Tuesday, April 10, 2012
12:00 AM
International Institute Room 1636, 1080 S. University Ave

presented by Kim Lane Scheppele, Laurance S. Rockefeller Professor of Public Affairs and Director, Program in Law and Public Affairs, Princeton University

In the last year and a half, the newly elected Hungarian government has been dismantling the post-communist system of constitutional checks and balances to create a state that centralizes political control in the hands of one political party. In its place, the governing party has enacted a new constitution and a host of supporting laws that eliminate almost all checks on power. In this lecture, Scheppele will describe the new constitutional system and explain why Hungary’s new legal order is “unconstitutional” when assessed by the standards of formal validity, democratic legitimacy, European constitutionalism and Hungary’s constitutional traditions.

Kim Lane Scheppele is the Laurance S. Rockefeller Professor of Sociology and Public Affairs in the Woodrow Wilson School and the University Center for Human Values as well as Director of the Program in Law and Public Affairs, Princeton University. She joined the Princeton faculty in 2005 after nearly a decade on the faculty of the University of Pennsylvania School of Law, where she was the John J. O'Brien Professor of Comparative Law.
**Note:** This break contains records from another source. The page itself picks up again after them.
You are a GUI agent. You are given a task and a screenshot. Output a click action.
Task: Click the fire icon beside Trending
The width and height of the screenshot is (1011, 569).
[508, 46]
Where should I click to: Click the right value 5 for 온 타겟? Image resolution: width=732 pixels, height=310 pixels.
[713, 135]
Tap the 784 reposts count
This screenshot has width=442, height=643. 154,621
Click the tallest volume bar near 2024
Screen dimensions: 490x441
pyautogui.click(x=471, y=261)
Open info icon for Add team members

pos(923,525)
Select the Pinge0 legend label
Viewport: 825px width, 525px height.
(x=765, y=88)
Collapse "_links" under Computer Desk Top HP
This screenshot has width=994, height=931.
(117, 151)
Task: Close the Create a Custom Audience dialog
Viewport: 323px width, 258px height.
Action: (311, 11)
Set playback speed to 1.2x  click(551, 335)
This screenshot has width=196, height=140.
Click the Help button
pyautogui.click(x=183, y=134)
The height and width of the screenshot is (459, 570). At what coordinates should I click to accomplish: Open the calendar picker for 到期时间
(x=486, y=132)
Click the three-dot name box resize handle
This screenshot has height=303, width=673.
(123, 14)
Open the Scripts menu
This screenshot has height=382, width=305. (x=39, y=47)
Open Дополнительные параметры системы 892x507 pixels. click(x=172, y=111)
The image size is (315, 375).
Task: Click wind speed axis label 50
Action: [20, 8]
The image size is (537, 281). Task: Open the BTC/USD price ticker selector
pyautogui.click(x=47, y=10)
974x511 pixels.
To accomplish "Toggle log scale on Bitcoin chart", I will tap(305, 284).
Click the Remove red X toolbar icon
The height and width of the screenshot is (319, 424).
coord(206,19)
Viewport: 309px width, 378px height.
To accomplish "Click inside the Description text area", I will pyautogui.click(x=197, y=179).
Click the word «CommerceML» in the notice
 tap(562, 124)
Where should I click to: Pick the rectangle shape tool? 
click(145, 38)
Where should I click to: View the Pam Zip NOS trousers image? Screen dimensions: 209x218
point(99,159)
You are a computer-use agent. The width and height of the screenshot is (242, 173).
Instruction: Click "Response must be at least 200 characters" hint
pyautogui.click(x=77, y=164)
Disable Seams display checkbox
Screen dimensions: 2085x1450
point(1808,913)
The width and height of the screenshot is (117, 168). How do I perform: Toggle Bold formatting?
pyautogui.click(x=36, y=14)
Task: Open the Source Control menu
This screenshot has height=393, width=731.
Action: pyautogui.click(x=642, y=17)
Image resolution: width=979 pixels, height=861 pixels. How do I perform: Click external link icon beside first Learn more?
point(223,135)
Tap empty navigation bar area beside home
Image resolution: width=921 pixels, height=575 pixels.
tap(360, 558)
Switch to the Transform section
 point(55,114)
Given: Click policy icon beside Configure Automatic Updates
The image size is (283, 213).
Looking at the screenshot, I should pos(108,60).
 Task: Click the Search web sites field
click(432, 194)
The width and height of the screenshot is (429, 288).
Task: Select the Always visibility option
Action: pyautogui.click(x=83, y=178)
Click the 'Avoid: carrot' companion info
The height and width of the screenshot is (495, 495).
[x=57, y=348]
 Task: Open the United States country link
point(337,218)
From 1994-1998, Scheppele lived in Budapest, doing research at the Constitutional Court of Hungary and teaching at both the University of Budapest and at Central European University, where she was a founding director of the Program in Gender and Culture. Scheppele’s work concentrates on the intersection of constitutional and international law, particularly in constitutional systems under stress. After 1989, Scheppele studied the emergence of constitutional law in Hungary and Russia, living in both places for extended periods. After 9/11, Scheppele has researched the effects of the international "war on terror" on constitutional protections around the world. She studied the transition of countries from police states to constitutional rule-of-law states and after the Twin Towers fell, she studies the process in reverse. Her many publications on both post-1989 constitutional transitions and on post-9/11 constitutional challenges have appeared in law reviews, social science journals and in many languages (including Russian, Hungarian and French). Her new book The International State of Emergency: The Rise of Global Security Law (Harvard University Press) is forthcoming in 2013.